These were current when I was a kid. To replace the batteries in the rear light required that the lens was pried off. IIRC you only had so many goes at this before the lens tended to pop off by itself as you went down the road, spewing yet more easily broken bits and pieces everywhere. I also had (for a while) a similar front light which was switched on by rotating the whole lens unit on the front of the light; this also allowed some focus adjustment. If you were daft enough to leave the batteries in the light over the summer you could expect to find the contacts and even the metal housings corroded into uselessness. However these lights were (in the late 70s?) replaced by these

Image

and then these, in the 1980s

Image

There was a (slightly rare now, I'd imagine) first version of the plastic type of front light, in which a single stainless steel spring clip (which stuck out the top of the lamp at the back) was meant to both hold the lamp together and hold the lamp on the bike. Needless to say this flapped about like crazy and was soon 'outroduced' and replaced by the more familiar type.

All the lamps above shared a common feature; none of them were very reliable. I can't begin to imagine the hours wasted by folk trying desperately to get these blessed things to work.

IIRC some of these crappy lights were called 'night rider'; needless to say they soon got a different name to that, rhymed and all.

cheers

Re: Ever ready bike light

Posted: 27 Feb 2020, 12:41pm
by Carlton green
Mick F wrote:Sorry.
Your's were expensive rubbish etc etc.

Mine weren't.
They were lavished with tender loving care.

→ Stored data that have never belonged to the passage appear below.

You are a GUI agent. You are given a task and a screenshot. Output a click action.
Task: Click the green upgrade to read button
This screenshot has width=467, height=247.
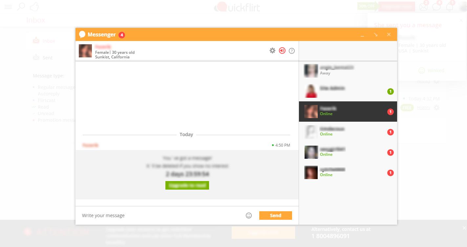(x=187, y=185)
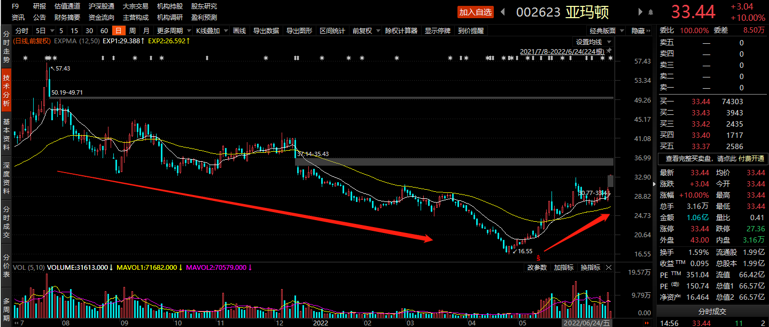Select the 基本资料 side tab

coord(6,138)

If they had one single disadvantage, it was that they needed constant TLC.


That’s kind of the point though isn’t it? That they (very likely) worked when new but to keep them working well required experience, skill and time that only a small percentage of users could reasonably be expected to have. I won’t go so far as to say that they weren’t fit for purpose - if imperfectly I made them ‘work’ for me and must have covered many miles with them - but really no light should need the levels of care that were required to keep them going and get the best out of them.

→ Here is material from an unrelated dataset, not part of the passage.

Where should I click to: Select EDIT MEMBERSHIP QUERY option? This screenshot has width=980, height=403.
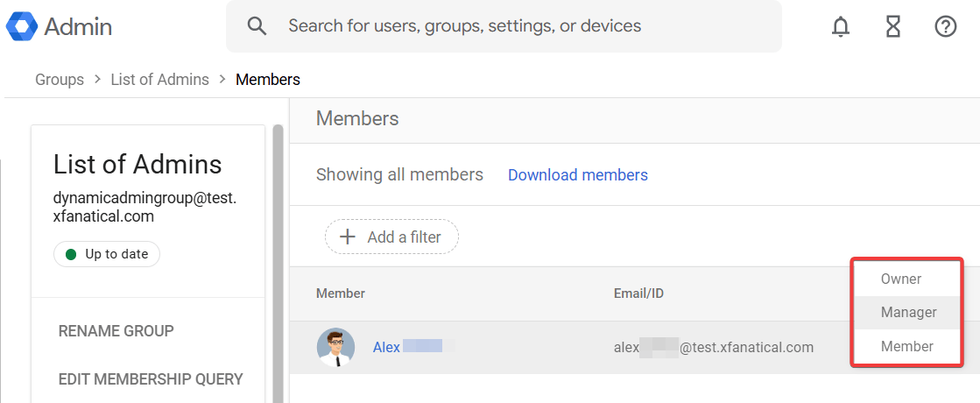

British manufacturing is (was?) amongst the best in the world, but we also do seem to have the ability to serve up flawed products and then lack the commercial will to sort their deficiencies out. Ever Ready were the name in torches but poor products and poor commercial attitudes mean that they’re no longer in business - to my mind that’s a shame.

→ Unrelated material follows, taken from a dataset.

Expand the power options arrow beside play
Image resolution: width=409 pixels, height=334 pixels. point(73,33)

The model I used were those just prior to the night riders, see Brucey’s post above.

Re: Ever ready bike light

Posted: 27 Feb 2020, 12:52pm
by Brucey
FWIW the plastic lights were also the first to have a prismatic lens. This undoubtedly scatters light in all directions as intended, and this presumably improves your visibility to other road users. But if you wanted to see where you are going, it wasn't so good; it seemed to me that the amount of light on the road was substantially reduced and furthermore, the beam had a load of weird shaped artefacts in it, which meant that it was more difficult to identify hazards in the road.

All of which was entirely academic if the light wasn't actually working....

cheers

Re: Ever ready bike light

Posted: 27 Feb 2020, 7:10pm
by Mick F
As I keep saying, and have said so on the other threads about these lights, mine were fine.
Look after them, keep good batteries in them, keep the contacts clean and lubed, and they will work fine.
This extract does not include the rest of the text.